Officiating at Bulawayo’s 120th anniversary at the City Hall, the minister said the city should focus on the future rather than dwell on the past.
“It must be remembered that most nationalist movements and political activism began in Bulawayo for instance the nationalist movement Zapu was formed in Makokoba township with early nationalist leaders like Joshua Nkomo, James Chikerema and Jason Ziyaphapha Moyo,” she said.
“This scenario should teach us as a nation and as Bulawayans that when there is unity of purpose, tribal barriers are discarded and people concentrate on what is good for them, their families and the country at large.”
Sandi Moyo said greed was affecting wealth distribution hence Bulawayo’s failure to get a fair share of the national cake. “Those who were there at the time saw all people as Zimbabweans, not segregating by tribe,” she said.

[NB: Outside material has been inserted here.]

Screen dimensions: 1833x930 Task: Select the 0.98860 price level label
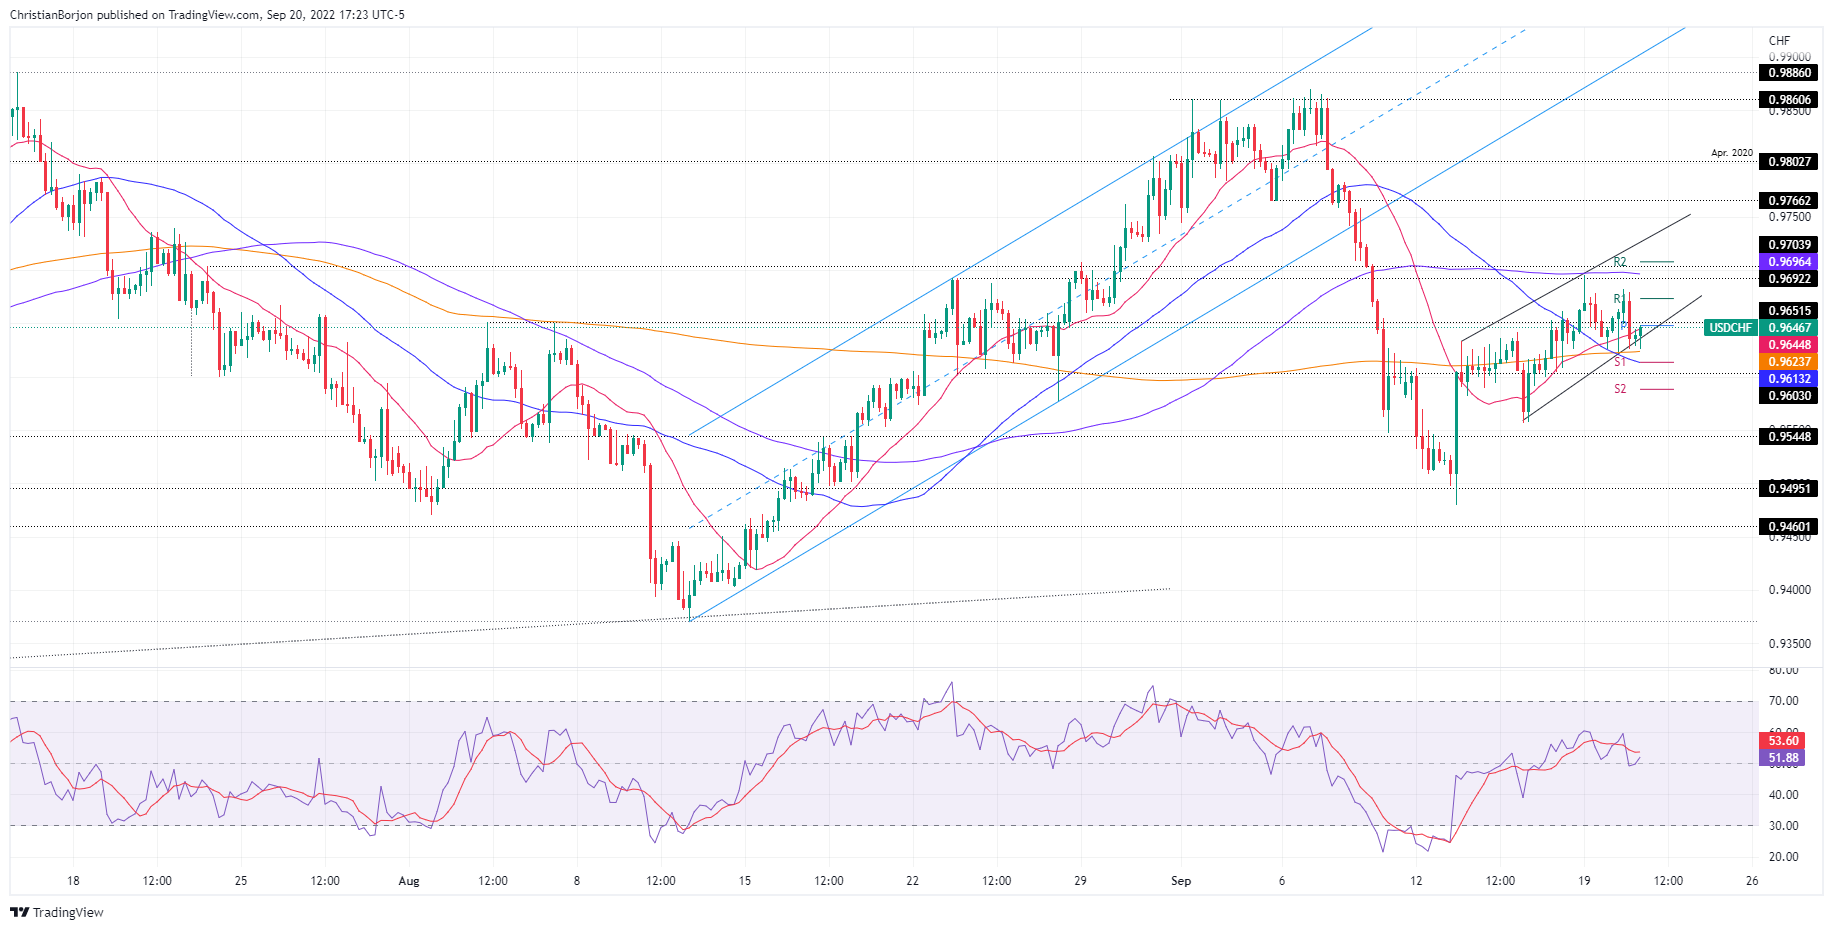point(1789,73)
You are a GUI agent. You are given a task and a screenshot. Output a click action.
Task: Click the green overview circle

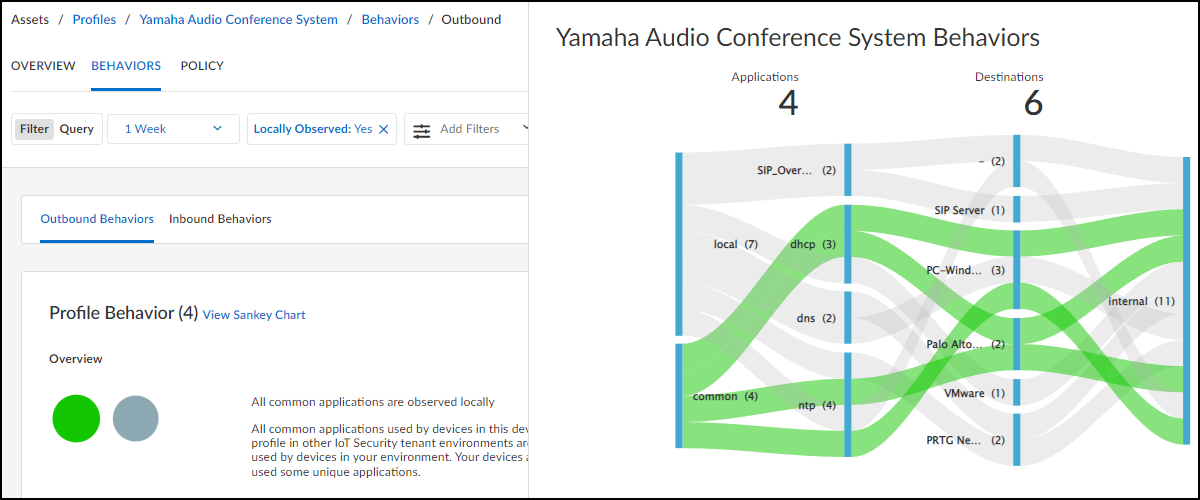point(76,418)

“But when it was time to eat problems emerged. Greedy people emerged and people who were not greedy did not benefit.
“This year’s celebrations must not only be about the history of the city, but also about planning ahead on ways to further develop our wonderful City of Bulawayo.”
Bulawayo mayor Martin Moyo said as much as the city wanted to celebrate its great past, the future should be everyone’s concern.
“Through forward planning the city is able to constantly rethink its tools, systems and operations so as to be able to seize the windows of opportunity that present themselves,” he said.
“The past is gone and our mandate is to focus on the present and future. We must come together as a formidable force and commit ourselves to our civic responsibilities of making Bulawayo a great city to live and conduct business in.”
The celebrations came at a time when the city is plagued by massive deindustrialisation rendering thousands of people jobless.